Thursday, May 16, 2013
Love the beautiful patina on the wall of this peaceful space — just gorgeous.
(photo from the portfolio of stylist marie olsson nylander)
This week's links. Enjoy.
Murillo and de Neve: The Art of Friendship
A new show at the Dulwich Picture Gallery in London explores the friendship between 17th century painter Barolomé Estaban Murillo and his enlightened patron Don Justino de Neve, canon of Seville cathedral, who worked together to help the poor and needy of Seville. I'd love to see this one.
Women Wearing Hats
A random compilation on the lovely Gems site of vintage photos and illustrations of women wearing hats, back in the day when a hat was an essential (and wonderful) part of one's outfit. Via AnOther.

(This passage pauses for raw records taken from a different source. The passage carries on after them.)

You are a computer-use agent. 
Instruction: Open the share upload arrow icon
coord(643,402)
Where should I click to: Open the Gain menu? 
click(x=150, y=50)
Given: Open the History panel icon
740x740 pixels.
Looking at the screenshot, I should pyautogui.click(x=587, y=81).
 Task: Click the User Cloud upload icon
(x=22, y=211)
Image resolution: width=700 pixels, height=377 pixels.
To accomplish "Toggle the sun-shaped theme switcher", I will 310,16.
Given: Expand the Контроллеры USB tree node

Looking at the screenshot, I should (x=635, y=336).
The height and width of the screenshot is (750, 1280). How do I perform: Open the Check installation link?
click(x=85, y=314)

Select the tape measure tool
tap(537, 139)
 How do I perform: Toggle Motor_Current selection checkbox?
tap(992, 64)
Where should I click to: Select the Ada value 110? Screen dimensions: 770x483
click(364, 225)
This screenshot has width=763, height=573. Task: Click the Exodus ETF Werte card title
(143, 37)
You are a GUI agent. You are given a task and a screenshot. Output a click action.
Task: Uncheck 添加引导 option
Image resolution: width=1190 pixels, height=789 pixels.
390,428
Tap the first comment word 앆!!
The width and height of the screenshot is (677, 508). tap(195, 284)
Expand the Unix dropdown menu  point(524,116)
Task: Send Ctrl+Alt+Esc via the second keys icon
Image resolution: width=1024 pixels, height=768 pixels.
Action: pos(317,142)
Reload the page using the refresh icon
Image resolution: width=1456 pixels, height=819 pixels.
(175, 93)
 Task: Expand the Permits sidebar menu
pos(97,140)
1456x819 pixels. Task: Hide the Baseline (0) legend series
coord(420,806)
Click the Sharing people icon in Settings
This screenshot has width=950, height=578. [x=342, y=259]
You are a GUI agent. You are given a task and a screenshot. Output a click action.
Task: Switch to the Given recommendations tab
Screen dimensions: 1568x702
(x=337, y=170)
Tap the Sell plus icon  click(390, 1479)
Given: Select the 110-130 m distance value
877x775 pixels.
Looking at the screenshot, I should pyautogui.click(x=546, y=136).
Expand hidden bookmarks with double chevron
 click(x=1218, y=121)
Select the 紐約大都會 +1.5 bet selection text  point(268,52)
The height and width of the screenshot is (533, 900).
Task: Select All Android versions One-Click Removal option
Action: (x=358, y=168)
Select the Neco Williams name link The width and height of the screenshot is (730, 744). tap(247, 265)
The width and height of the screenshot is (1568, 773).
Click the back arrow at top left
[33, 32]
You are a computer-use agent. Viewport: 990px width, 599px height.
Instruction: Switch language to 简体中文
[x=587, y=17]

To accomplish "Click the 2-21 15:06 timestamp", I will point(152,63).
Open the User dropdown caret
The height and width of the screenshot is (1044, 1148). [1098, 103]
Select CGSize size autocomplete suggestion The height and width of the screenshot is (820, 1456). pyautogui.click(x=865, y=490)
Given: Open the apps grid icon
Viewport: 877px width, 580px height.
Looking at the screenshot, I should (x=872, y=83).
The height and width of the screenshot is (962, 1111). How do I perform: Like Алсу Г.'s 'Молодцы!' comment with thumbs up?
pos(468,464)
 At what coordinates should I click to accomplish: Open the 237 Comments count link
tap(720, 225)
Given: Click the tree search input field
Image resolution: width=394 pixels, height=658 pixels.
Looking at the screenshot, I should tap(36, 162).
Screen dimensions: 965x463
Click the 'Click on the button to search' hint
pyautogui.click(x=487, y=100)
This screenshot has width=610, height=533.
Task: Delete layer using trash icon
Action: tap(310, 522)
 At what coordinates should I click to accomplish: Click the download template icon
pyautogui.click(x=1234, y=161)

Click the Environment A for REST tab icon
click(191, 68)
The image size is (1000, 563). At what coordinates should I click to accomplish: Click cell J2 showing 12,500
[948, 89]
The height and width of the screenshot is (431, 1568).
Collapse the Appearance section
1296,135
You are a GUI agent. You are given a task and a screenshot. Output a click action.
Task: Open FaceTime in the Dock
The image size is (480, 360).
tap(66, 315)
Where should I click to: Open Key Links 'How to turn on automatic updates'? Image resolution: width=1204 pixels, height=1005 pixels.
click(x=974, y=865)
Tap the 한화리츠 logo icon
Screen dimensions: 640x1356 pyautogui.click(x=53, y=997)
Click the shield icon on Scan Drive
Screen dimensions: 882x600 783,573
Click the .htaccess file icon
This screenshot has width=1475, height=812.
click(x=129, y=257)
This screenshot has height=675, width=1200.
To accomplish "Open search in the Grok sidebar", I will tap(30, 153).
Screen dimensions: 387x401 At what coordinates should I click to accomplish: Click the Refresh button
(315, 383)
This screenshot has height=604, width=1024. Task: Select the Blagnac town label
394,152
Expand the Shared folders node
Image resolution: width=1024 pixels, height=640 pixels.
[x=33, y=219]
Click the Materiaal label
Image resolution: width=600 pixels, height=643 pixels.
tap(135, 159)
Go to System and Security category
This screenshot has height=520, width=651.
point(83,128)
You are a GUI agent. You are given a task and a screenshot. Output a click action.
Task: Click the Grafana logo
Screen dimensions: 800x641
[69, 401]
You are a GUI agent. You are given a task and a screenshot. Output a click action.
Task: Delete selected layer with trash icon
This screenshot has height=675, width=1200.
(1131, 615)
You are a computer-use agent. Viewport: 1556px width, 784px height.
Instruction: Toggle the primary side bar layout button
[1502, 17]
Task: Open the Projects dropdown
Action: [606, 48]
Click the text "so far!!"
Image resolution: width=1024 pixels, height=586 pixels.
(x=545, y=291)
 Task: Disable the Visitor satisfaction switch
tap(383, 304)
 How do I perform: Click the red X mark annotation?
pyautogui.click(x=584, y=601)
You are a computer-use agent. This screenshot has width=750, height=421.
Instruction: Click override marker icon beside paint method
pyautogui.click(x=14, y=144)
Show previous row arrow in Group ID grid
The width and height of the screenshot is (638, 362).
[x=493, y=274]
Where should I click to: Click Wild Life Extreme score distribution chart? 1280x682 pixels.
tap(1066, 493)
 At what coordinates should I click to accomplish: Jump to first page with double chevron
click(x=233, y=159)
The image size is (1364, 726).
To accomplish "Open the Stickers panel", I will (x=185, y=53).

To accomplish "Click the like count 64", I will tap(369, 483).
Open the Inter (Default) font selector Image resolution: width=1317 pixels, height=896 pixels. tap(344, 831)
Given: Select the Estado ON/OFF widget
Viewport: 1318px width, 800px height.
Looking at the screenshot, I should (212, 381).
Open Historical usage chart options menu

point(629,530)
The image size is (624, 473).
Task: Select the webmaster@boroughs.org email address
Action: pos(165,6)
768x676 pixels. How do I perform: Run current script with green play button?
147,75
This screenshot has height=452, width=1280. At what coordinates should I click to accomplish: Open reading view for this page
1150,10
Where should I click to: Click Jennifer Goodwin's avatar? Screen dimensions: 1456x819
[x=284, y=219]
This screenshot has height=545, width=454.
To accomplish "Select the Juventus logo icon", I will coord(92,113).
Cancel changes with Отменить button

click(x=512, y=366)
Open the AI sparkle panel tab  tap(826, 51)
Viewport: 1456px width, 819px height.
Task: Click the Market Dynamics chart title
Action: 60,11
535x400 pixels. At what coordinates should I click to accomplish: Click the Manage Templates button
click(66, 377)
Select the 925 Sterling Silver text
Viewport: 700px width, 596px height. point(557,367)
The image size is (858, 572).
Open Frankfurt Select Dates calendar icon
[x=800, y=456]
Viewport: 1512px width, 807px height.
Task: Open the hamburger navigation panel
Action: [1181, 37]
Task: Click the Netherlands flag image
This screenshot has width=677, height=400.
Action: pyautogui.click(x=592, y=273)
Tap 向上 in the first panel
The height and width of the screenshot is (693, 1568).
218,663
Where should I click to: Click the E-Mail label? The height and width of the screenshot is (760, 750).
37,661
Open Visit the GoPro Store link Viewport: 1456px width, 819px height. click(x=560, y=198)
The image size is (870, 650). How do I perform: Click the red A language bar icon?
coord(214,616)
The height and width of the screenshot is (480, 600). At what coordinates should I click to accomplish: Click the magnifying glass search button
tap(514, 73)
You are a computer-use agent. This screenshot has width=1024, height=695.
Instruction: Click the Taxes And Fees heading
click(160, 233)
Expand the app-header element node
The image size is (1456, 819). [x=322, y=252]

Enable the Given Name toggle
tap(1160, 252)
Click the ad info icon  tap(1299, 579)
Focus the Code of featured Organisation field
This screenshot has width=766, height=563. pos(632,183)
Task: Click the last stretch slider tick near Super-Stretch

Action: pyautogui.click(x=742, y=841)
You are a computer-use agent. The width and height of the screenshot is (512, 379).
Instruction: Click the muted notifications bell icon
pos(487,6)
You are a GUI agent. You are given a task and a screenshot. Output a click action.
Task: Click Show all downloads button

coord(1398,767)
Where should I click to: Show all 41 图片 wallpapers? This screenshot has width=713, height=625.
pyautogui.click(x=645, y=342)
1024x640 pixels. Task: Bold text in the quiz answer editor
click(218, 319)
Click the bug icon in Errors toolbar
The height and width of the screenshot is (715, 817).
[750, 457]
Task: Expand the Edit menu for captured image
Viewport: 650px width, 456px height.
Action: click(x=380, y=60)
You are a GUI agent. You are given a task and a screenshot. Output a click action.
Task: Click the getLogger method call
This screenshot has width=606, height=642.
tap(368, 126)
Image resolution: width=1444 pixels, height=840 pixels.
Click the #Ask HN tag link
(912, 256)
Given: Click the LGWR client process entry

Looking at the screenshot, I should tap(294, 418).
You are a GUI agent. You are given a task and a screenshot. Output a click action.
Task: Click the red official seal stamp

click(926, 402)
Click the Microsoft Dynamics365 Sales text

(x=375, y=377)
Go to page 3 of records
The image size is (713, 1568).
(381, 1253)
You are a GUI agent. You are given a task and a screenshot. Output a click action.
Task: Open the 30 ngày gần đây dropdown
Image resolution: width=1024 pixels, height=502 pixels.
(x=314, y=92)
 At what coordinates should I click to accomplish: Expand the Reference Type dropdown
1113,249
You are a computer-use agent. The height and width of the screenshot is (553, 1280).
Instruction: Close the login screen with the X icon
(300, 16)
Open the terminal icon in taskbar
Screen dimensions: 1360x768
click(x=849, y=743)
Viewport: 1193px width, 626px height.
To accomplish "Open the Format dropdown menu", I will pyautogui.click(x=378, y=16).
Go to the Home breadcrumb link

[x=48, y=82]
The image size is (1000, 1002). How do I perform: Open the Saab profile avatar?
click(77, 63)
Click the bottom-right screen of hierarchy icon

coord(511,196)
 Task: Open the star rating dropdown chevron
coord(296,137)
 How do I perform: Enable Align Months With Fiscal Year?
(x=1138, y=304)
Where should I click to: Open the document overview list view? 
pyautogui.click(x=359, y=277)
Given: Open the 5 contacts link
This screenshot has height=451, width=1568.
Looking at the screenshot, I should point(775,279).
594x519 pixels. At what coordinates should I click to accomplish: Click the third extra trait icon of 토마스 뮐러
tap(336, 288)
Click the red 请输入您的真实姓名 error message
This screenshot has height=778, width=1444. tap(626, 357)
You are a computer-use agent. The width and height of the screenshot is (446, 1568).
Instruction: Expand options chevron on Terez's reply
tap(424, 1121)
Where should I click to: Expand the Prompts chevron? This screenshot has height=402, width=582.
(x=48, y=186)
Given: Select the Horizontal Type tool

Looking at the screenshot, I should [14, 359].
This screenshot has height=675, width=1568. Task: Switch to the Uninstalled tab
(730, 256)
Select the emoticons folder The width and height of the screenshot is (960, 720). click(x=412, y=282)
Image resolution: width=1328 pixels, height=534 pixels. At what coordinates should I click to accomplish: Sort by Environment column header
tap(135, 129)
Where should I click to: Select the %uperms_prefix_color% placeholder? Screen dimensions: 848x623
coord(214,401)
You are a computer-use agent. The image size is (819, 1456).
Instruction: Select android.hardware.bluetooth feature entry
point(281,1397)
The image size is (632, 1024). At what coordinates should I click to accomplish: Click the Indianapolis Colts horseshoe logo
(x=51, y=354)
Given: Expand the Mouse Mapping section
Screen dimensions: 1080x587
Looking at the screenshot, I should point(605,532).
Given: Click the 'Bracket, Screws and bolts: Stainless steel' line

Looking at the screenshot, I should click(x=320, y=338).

Really great idea. Skillshare offers online, project-based classes in a huge array of areas, taught by pros in the field — all for a nominal fee. I've been checking out the design ones in particular and they look great.
The Power of a Paint Tube
It's something we take for granted now, but the invention of the paint tube was revolutionary at the time — without it the Impressionists would never have created their greatest works.
The Cary Grant Tie Dimple
Add a little classic polish to your look by learning how to achieve Cary Grant's classic tie dimple with this great little tutorial.
A Knight's Retail
Great interview with Sir Terence Conran, who opened his first Habitat shop in London in 1964, launched the Conran Shop in 1987 and now oversees an empire that includes architecture, books, and restaurants.
A Fresh Answer to Vermeer's Mystery
Via ArtsJournal: "About six of his roughly 30 surviving paintings differ noticeably in style from the others, despite depicting the same people and rooms. Art historians have wondered if Vermeer had an apprentice, though there's no surviving record of one. Scholar Benjamin Bistock suggests that this mysterious artist was one of Vermeer's daughters."
Poached Eggs With Sauteed Spinach and Mushrooms
Perfect as a brunch or light supper, with roasted squash on the side if you like, too. Via the lovely Tartelette.
(photo via housedoctor)
I'm smitten with this extraordinary architectural model of Matti Suuronen's Futuro House, made in Finland around 1968. Designed as functional and efficient housing that could be mass produced, one can only wish that the real Futuro House became a reality. Who wouldn't want to live in a flying saucer?